Technip a confirmé jeudi avoir approché la semaine dernière son compatriote CGG« en vue de créer un acteur mondial de premier rang dans les services parapétroliers ». Il propose 8,3 euros en cash par action ce qui valorise l'entreprise à 1,5 milliard d’euros. CGG a officiellement rejeté la proposition jeudi, estimant que les « conditions ne sont pas réunies » pour donner suite.

Mercredi l’agence Bloomberg affirmait que CGG jugeait cette offre trop basse mais poursuivait des négociations avec Technip. Le titre, qui a cédé plus de 40% depuis le début de l’année, bondit de 22% jeudi après-midi alors que les analystes se montrent plutôt sceptiques sur un éventuel rapprochement.

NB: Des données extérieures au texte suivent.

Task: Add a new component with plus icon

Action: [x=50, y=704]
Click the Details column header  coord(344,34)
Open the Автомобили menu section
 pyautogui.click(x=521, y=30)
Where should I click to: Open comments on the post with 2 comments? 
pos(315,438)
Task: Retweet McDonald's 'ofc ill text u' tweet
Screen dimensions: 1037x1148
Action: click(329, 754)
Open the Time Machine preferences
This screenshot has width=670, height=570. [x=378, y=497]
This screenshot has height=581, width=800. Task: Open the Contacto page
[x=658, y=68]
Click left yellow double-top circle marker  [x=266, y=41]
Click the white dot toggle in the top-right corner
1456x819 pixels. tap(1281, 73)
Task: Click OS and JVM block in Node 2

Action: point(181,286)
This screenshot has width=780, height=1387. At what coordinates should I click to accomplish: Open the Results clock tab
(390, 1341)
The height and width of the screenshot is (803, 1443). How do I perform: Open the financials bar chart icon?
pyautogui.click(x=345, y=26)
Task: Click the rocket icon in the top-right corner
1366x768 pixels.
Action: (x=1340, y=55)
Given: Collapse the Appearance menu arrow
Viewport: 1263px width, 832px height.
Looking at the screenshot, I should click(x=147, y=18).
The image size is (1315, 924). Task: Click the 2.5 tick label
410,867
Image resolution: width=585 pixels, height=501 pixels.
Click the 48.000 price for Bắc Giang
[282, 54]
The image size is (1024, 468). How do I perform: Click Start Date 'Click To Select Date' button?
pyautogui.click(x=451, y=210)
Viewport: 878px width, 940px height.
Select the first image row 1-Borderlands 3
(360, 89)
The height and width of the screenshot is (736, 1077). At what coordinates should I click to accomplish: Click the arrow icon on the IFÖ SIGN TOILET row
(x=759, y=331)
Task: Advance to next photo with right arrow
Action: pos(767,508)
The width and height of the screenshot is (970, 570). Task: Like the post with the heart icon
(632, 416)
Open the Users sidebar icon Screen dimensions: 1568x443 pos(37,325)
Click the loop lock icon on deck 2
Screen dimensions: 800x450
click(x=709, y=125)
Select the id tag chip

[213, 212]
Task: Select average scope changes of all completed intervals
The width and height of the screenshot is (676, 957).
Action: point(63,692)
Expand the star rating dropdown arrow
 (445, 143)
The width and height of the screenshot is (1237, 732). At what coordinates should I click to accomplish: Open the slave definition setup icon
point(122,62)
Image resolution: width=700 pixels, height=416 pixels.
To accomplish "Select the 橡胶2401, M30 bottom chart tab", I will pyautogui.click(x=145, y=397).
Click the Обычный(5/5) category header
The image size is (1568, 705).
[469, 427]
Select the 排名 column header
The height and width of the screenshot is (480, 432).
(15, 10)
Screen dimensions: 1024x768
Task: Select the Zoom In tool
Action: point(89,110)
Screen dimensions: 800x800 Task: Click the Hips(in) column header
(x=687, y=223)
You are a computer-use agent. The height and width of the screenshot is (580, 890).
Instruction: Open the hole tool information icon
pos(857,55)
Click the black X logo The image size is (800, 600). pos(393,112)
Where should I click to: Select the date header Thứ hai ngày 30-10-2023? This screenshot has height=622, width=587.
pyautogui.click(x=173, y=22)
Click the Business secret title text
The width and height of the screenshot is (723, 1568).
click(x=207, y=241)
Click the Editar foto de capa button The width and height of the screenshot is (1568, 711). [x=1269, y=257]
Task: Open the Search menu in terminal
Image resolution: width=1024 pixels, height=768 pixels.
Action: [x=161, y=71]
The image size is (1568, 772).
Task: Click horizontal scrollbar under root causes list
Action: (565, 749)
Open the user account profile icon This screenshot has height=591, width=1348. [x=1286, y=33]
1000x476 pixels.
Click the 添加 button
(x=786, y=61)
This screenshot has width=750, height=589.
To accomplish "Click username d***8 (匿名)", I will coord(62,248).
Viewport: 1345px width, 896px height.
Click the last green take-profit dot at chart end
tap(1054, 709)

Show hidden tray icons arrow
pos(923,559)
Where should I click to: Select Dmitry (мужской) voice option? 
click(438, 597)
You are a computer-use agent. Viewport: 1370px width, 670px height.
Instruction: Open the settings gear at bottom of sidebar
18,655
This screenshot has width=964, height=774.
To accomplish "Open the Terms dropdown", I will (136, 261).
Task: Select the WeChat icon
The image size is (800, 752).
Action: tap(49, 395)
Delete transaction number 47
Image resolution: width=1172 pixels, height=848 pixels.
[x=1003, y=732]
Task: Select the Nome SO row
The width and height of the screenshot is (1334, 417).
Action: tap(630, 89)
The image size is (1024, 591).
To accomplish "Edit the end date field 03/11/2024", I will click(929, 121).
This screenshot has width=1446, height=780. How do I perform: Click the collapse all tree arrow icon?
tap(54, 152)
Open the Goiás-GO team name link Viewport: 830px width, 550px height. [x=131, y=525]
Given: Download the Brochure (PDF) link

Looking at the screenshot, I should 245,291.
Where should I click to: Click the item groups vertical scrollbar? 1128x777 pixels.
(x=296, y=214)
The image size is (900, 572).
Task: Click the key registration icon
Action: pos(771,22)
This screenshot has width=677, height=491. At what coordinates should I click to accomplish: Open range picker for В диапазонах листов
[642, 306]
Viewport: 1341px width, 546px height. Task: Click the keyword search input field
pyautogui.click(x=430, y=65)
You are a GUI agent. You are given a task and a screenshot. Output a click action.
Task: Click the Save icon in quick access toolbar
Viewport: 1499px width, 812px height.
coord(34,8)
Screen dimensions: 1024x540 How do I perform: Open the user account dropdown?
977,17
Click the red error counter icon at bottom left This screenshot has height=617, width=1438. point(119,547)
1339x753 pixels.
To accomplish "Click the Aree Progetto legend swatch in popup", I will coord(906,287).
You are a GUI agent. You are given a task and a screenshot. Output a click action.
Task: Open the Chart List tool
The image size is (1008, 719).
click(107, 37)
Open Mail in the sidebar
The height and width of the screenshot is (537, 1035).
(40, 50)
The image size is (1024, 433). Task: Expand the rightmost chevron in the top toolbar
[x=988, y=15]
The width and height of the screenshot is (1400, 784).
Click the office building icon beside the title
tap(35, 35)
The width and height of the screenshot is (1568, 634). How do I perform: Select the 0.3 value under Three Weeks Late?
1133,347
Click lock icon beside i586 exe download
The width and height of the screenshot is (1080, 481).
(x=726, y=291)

« Nous ne percevons pas de logique forte dans cette opération, avec peu de synergies entre les deux entreprises, qui évoluent dans des métiers différents », indique Goldman Sachs dans un commentaire adressé à ses clients. Dans son communiqué Technip précise qu'il souhaite intégrer les activités de réservoir et de traitement de données, ainsi que d'équipements sismiques de CGG, afin de décliner « une proposition de valeur unique pour l'industrie, en matière de technologie, ingénierie, équipements et gestion de projets, et ce, du réservoir jusqu'à l'ensemble du système de production ». En revanche il ne souhaite pas reprendre la flotte de bateaux et d’avions de CGG.

CGG est lourdement endetté (2,6 milliards de dollars à fin septembre) et a affiché une perte de 116 millions de dollars au troisième trimestre, autant d’éléments qui n’en font pas la proie idéale, affirme de son côté le cabinet Canaccord Genuity. L’opération ne serait relutive sur les bénéfices de Technip qu’à partir de 2017, selon lui. Dans un contexte de baisse des prix du pétrole et alors que les investissements des compagnies pétrolières reculent eux aussi, une telle opération semble risquée. La réaction du marché est elle aussi franchement négative, Technip perdant plus de 6% jeudi après-midi sur un CAC 40 en baisse de 1,1%.